Made famous by the 1986 play and film starring Pauline Collins, Shirley Valentine tells the tale of a woman whose life is passing her by. Now that her children have flown the nest, and her marriage to Joe is as stale as last month’s bread, Shirley decides to accept an invitation to head off to Greece with her friend Jane to find, sun, sea, adventure – but mostly, to find the woman she used to be.
Act one takes place in the kichen where, as well as telling us tales of her humdrum life, Shirley also prepares (and cooks live on stage) chips and egg for Joe, while talking to the wall. Act two takes the action on to a Greek beach, where Shirley is finding herself – and a nice rock that she can chat to as well.
Jodie Prenger’s preformance is, quite simply, breathtaking. From the moment the lights go up and she starts to tell us how Shirley has discovered wine, right through to the finale where Shirley sits by the sea on a Greek beach, waiting for Joe to arrive, her delivery is faultless.
Her Liverpool accent is crystal clear, as is her Manchester accent, her posh accent and her Greek accent, which she uses to help us identify some of the many characters that are mentioned, but never actually appear, in the show.
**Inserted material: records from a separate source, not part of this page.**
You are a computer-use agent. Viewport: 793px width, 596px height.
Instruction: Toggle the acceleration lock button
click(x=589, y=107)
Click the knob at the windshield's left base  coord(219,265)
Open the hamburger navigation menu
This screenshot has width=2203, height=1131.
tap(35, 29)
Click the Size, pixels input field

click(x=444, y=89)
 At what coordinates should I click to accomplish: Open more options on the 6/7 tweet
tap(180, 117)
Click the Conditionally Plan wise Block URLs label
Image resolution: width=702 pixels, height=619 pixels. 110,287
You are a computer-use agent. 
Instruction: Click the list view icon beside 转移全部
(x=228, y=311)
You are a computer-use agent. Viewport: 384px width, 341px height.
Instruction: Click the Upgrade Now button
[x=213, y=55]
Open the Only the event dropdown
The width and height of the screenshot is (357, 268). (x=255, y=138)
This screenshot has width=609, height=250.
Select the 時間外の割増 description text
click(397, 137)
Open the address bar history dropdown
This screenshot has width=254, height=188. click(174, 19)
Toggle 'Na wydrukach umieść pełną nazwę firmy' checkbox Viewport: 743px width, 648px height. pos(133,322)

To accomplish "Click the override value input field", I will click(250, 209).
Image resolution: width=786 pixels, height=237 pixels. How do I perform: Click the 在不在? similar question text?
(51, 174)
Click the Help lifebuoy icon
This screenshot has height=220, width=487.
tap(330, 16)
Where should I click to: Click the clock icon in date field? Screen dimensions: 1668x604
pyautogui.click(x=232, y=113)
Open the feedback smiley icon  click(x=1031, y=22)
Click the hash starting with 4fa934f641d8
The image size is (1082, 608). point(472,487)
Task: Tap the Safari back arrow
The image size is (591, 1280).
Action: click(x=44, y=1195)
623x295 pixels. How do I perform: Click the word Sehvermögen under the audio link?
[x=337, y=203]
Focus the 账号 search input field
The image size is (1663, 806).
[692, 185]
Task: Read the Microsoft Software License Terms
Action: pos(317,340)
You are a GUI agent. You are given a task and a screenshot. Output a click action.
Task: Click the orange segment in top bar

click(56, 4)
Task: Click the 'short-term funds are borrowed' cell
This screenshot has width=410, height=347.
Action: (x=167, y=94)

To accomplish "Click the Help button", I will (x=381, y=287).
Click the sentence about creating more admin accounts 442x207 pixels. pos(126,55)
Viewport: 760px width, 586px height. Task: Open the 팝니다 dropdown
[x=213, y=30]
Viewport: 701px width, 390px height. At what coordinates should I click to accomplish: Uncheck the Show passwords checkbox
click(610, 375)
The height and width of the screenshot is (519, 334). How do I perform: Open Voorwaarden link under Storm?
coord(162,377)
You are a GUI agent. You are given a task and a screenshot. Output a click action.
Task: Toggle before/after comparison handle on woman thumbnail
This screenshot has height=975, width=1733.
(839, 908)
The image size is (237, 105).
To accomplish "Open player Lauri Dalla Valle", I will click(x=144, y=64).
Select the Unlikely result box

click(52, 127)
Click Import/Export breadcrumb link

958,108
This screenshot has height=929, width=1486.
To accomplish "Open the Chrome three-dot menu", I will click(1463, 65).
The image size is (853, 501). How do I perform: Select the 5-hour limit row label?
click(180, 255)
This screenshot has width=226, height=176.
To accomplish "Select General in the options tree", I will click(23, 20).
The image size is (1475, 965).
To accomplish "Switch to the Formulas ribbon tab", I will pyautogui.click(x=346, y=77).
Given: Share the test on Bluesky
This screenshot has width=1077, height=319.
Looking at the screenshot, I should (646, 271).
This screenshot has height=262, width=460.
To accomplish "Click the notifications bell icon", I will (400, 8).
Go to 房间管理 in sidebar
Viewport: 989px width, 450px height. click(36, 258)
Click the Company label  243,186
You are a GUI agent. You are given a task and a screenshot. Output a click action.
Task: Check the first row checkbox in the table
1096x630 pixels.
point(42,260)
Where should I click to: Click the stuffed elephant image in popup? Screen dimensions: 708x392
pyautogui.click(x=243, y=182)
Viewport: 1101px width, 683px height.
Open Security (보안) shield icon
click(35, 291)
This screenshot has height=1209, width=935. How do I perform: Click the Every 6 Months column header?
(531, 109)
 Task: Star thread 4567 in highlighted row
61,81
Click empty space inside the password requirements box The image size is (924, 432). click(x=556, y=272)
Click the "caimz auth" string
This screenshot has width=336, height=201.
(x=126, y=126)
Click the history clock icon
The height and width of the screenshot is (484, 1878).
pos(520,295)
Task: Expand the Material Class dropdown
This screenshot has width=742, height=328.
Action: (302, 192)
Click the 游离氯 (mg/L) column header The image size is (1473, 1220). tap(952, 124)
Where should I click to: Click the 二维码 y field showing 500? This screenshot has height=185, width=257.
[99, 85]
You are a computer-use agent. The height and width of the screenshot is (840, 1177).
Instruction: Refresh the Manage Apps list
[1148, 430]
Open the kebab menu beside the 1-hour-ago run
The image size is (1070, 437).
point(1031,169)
Watching Mrs Shirley Bradshaw rediscover Ms Shirley Valentine is a revelation, with some wonderfully comic lines set against some incredibly poignant and heartfelt moments.
Jodie’s performance as Shirley Valentine is a monologue masterclass which leaves many in the audience looking on in admiration, examining their own lives and wondering how soon they can jump on a plane to rediscover themselves – and find a rock of their own.